A Origem Anómala da Artéria Coronária Esquerda da Artéria Pulmonar é uma cardiopatia congénita rara e uma causa de isquemia miocárdica em idade pediátrica. A maioria dos casos não diagnosticados morre no primeiro ano de vida, sendo necessária a formação de uma extensa rede de colaterais para permitir a sobrevivência. O diagnóstico não é linear exigindo elevada suspeição clínica. Os autores apresentam o caso de uma criança de oito anos de idade, de raça negra, assintomática, referenciada de Cabo Verde para esclarecimento de dilatação e disfunção do ventrículo esquerdo com fluxos turbulentos sistodiastólicos a nível do septo interventricular.
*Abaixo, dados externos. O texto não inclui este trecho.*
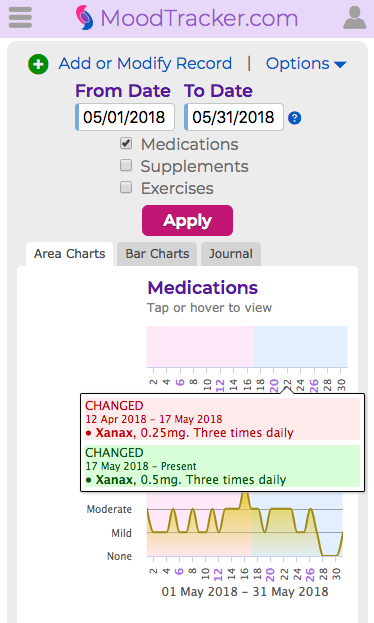Click the To Date input field

tap(234, 117)
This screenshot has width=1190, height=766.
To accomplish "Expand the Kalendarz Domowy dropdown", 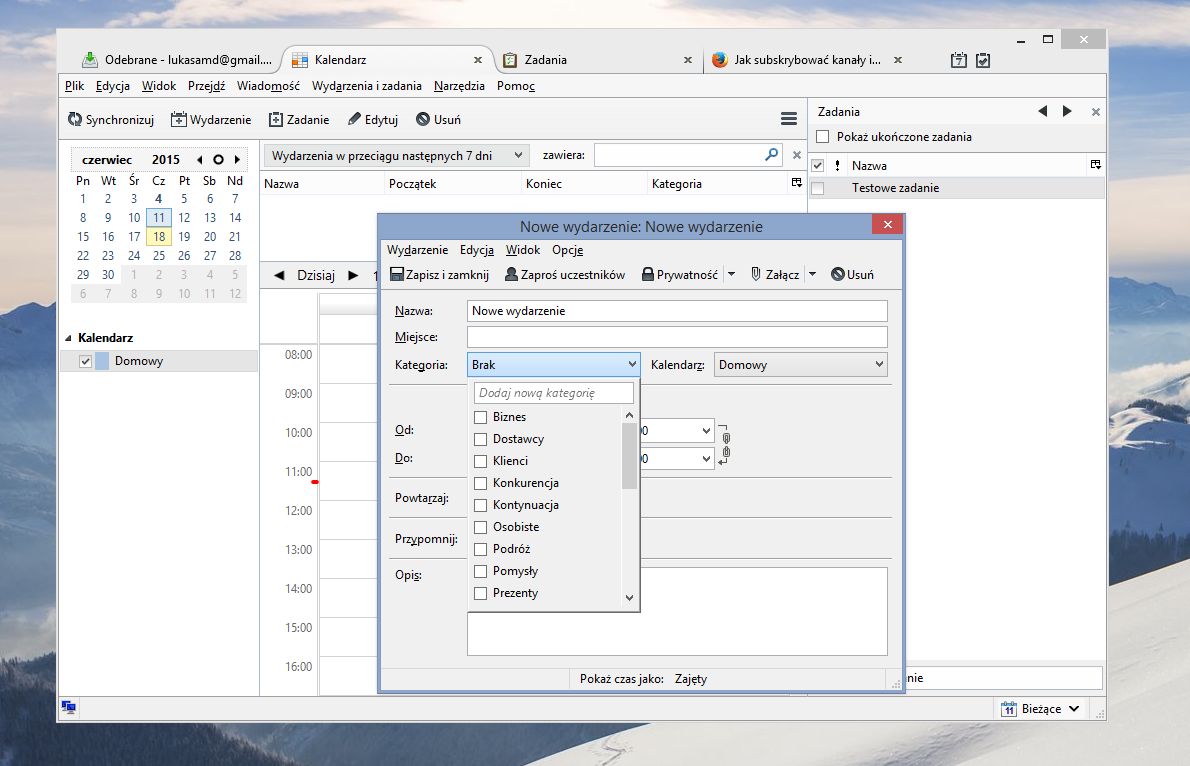I will [x=801, y=365].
Dos antecedentes destacava‐se quadro de insuficiência cardíaca diagnosticada aos três meses de idade, com avaliação posterior compatível com miocardiopatia dilatada. Teve melhoria clínica após início de terapêutica anticongestiva que mantinha na altura da admissão no nosso Centro. Ecocardiograficamente suspeitou‐se de Origem Anómala da Artéria Coronária Esquerda da Artéria Pulmonar, sendo este diagnóstico confirmado através de angiotomografia computorizada e cateterismo cardíaco. A doente foi submetida, com sucesso, a implantação direta da artéria coronária esquerda na aorta permitindo criar um sistema de perfusão coronário duplo. Este caso ilustra uma forma incomum de uma patologia rara que sobreviveu sem diagnóstico após o primeiro ano de vida. Reforça igualmente a importância da multimodalidade de imagem nestes casos.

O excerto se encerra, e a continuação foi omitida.